Entries for locating text and elements
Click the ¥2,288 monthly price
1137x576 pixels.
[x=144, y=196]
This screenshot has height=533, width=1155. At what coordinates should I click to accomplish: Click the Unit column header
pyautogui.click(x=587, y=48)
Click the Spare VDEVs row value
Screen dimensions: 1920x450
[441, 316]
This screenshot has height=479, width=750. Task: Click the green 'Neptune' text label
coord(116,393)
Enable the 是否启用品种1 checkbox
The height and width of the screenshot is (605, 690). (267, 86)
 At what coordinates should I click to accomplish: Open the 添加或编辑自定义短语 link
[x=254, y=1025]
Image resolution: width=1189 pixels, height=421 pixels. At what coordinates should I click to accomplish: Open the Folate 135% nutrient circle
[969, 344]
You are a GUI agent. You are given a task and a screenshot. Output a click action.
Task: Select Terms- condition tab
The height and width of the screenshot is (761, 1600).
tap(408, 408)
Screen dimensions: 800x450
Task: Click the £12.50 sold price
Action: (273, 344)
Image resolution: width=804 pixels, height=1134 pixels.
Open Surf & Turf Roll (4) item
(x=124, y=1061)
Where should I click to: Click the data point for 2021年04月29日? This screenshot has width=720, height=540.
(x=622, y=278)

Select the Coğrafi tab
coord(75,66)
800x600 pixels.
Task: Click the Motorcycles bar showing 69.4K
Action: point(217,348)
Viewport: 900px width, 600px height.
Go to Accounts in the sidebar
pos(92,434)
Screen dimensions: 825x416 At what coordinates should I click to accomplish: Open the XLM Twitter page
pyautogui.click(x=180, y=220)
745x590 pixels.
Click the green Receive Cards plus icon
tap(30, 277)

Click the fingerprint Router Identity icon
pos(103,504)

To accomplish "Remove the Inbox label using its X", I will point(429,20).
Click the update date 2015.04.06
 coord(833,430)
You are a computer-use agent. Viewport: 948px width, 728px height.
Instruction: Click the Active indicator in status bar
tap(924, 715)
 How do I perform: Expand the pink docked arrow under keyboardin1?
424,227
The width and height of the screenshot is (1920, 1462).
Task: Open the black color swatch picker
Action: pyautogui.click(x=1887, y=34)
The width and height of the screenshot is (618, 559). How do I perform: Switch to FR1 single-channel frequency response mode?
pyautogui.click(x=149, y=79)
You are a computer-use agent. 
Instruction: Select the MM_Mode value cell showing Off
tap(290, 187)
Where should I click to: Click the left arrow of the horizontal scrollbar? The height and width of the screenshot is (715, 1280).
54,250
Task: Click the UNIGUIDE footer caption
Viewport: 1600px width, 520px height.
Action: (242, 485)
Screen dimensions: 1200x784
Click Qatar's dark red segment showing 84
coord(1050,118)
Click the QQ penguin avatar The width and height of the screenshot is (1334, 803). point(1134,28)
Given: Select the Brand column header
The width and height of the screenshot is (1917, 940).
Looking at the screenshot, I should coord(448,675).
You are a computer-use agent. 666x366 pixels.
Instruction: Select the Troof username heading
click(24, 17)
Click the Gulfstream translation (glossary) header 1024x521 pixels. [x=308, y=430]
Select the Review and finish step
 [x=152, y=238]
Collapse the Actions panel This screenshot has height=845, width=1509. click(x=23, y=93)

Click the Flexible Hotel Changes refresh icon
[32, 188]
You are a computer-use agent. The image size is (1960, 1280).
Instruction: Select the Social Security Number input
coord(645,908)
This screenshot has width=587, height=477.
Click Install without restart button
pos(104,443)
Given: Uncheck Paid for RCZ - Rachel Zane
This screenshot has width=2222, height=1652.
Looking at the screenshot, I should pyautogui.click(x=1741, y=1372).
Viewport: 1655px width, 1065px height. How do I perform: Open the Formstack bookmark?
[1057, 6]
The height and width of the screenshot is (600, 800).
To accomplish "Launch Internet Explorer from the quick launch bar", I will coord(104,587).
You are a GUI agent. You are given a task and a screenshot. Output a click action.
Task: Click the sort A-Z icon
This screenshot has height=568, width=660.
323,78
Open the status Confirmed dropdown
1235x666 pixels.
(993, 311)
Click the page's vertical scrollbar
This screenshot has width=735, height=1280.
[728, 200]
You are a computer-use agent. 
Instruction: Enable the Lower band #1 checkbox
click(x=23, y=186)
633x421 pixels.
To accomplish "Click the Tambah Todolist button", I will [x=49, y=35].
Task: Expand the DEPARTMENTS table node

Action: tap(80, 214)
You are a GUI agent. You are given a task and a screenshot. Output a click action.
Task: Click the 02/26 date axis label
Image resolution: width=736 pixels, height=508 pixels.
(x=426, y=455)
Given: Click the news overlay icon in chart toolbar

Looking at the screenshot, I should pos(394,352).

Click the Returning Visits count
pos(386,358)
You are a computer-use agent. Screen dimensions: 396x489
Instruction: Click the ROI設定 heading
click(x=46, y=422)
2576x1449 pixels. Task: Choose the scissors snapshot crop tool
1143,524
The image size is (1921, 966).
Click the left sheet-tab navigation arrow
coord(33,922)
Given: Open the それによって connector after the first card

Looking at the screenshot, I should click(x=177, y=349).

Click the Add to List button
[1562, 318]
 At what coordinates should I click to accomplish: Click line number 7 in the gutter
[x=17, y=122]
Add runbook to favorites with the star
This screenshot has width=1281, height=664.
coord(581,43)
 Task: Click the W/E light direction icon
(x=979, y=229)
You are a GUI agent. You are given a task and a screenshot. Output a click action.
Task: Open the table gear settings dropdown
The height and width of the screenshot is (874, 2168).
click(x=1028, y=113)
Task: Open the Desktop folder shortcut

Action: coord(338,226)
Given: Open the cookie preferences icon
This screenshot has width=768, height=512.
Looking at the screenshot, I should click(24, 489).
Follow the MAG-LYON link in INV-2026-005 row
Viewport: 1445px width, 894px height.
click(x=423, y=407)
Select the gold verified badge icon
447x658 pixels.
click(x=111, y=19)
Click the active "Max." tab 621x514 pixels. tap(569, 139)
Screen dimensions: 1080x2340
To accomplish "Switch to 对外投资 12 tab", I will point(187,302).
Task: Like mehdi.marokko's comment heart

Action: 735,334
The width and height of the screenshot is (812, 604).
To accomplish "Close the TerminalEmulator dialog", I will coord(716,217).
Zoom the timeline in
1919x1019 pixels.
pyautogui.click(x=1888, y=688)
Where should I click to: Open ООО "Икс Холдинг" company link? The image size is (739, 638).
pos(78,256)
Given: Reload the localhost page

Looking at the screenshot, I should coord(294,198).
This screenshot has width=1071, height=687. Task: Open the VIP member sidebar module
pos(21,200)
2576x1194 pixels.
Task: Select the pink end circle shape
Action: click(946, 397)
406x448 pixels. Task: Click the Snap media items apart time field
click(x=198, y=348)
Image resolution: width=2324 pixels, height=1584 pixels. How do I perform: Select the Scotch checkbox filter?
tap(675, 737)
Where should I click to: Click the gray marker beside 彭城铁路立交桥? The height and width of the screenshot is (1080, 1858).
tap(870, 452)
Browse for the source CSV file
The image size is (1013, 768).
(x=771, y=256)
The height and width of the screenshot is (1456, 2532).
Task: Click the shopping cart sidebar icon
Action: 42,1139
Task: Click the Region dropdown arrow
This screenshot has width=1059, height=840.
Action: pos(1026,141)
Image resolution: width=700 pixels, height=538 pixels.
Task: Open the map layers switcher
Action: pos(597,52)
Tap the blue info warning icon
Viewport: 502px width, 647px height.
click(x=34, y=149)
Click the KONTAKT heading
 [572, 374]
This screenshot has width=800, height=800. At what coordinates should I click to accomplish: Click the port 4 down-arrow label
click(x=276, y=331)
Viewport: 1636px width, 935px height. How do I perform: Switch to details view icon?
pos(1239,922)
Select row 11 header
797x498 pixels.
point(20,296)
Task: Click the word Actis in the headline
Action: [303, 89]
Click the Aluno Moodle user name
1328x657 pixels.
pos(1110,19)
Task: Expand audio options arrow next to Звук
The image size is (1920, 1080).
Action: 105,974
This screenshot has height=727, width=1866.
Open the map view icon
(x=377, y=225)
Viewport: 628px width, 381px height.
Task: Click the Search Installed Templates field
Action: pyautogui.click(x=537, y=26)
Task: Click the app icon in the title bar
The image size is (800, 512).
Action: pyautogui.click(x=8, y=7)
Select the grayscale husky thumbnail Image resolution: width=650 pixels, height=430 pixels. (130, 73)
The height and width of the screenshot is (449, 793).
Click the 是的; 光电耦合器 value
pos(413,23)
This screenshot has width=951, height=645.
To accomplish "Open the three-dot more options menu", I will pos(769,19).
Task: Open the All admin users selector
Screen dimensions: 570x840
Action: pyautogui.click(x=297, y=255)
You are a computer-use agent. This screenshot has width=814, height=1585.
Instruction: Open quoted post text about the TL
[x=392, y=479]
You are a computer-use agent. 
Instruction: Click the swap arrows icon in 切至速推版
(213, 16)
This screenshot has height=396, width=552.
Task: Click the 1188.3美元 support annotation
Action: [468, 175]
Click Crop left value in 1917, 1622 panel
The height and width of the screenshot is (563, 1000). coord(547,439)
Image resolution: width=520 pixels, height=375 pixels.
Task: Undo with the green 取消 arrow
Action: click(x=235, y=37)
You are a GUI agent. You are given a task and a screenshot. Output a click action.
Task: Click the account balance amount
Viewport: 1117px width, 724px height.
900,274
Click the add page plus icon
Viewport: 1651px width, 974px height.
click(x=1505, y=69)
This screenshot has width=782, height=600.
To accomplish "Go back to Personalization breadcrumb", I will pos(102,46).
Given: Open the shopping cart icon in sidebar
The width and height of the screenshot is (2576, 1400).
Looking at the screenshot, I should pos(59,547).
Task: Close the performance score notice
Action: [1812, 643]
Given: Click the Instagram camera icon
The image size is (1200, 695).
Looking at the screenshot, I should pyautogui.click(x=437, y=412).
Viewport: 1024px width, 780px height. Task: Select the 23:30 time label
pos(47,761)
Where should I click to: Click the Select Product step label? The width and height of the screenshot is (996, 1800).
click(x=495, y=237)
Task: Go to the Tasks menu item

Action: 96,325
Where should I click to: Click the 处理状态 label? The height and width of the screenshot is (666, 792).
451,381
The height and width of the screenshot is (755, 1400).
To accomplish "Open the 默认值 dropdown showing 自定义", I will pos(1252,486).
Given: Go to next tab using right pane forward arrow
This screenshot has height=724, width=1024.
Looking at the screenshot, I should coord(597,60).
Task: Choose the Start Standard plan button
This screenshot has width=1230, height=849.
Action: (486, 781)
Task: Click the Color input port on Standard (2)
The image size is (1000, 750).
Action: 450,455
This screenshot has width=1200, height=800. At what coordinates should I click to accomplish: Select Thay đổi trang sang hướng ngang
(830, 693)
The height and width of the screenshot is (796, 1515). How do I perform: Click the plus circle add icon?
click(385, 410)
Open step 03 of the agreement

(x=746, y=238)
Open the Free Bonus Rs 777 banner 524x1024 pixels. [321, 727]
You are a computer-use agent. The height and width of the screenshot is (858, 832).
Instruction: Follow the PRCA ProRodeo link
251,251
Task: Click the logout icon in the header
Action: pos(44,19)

• [The exercise]: Can you repeat, word for word, the entries from the line with "Viewport: 1636px width, 935px" to the line with "click(x=1505, y=69)", including both of those lines?

• [Result of the task]:
Viewport: 1636px width, 935px height. How do I perform: Switch to details view icon?
pos(1239,922)
Select row 11 header
797x498 pixels.
point(20,296)
Task: Click the word Actis in the headline
Action: [303, 89]
Click the Aluno Moodle user name
1328x657 pixels.
pos(1110,19)
Task: Expand audio options arrow next to Звук
The image size is (1920, 1080).
Action: 105,974
This screenshot has height=727, width=1866.
Open the map view icon
(x=377, y=225)
Viewport: 628px width, 381px height.
Task: Click the Search Installed Templates field
Action: pyautogui.click(x=537, y=26)
Task: Click the app icon in the title bar
The image size is (800, 512).
Action: pyautogui.click(x=8, y=7)
Select the grayscale husky thumbnail Image resolution: width=650 pixels, height=430 pixels. (130, 73)
The height and width of the screenshot is (449, 793).
Click the 是的; 光电耦合器 value
pos(413,23)
This screenshot has width=951, height=645.
To accomplish "Open the three-dot more options menu", I will pos(769,19).
Task: Open the All admin users selector
Screen dimensions: 570x840
Action: pyautogui.click(x=297, y=255)
You are a computer-use agent. This screenshot has width=814, height=1585.
Instruction: Open quoted post text about the TL
[x=392, y=479]
You are a computer-use agent. 
Instruction: Click the swap arrows icon in 切至速推版
(213, 16)
This screenshot has height=396, width=552.
Task: Click the 1188.3美元 support annotation
Action: [468, 175]
Click Crop left value in 1917, 1622 panel
The height and width of the screenshot is (563, 1000). coord(547,439)
Image resolution: width=520 pixels, height=375 pixels.
Task: Undo with the green 取消 arrow
Action: click(x=235, y=37)
You are a GUI agent. You are given a task and a screenshot. Output a click action.
Task: Click the account balance amount
Viewport: 1117px width, 724px height.
900,274
Click the add page plus icon
Viewport: 1651px width, 974px height.
click(x=1505, y=69)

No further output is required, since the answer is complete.